## Kutipan untuk Dibaca
KC FSPMI Semarang Raya Tanggapi dengan Keras Putusan UMSK Semarang Tahun 2026

KC FSPMI Semarang Raya Tanggapi dengan Keras Putusan UMSK Semarang Tahun 2026

Semarang, KPonline — Ketua KC FSPMI Semarang Raya, Sumartono, memberikan tanggapan tegas atas terbitnya Surat Keputusan Gubernur Jawa Tengah terkait penetapan Upah Minimum Kabupaten/Kota (UMK) dan Upah Minimum Sektoral Kabupaten/Kota (UMSK) Tahun 2026 di Kota Semarang. Dalam pernyataannya, Sumartono mengapresiasi komitmen Wali Kota Semarang dalam penetapan UMK, namun secara keras mengkritik kebijakan UMSK yang dinilainya tidak berpihak dan justru merugikan buruh sektor tertentu.

## Informasi yang Ditampilkan
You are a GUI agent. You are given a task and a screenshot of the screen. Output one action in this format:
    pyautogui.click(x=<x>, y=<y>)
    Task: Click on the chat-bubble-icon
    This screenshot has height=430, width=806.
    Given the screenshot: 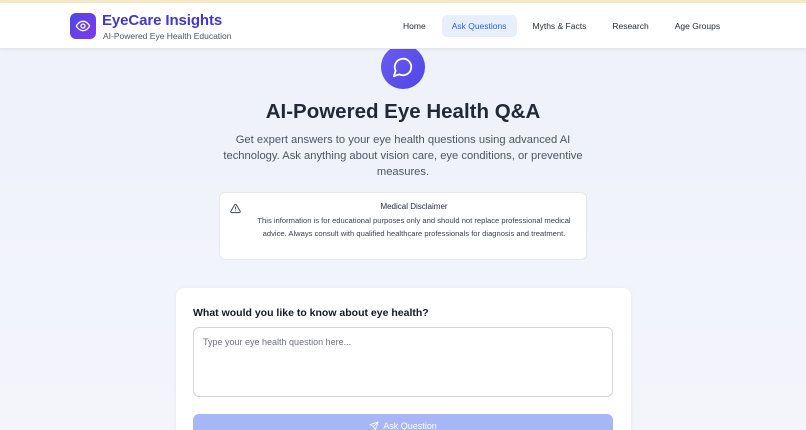 What is the action you would take?
    pyautogui.click(x=402, y=68)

## Kegiatan
Sebutkan semua jabatan yang disebut dalam berita tentang UMSK Semarang 2026. Materi di atas diambil dari sumber lain.

## Jawaban Tertulis
Ketua KC FSPMI Semarang Raya, Gubernur Jawa Tengah, Wali Kota Semarang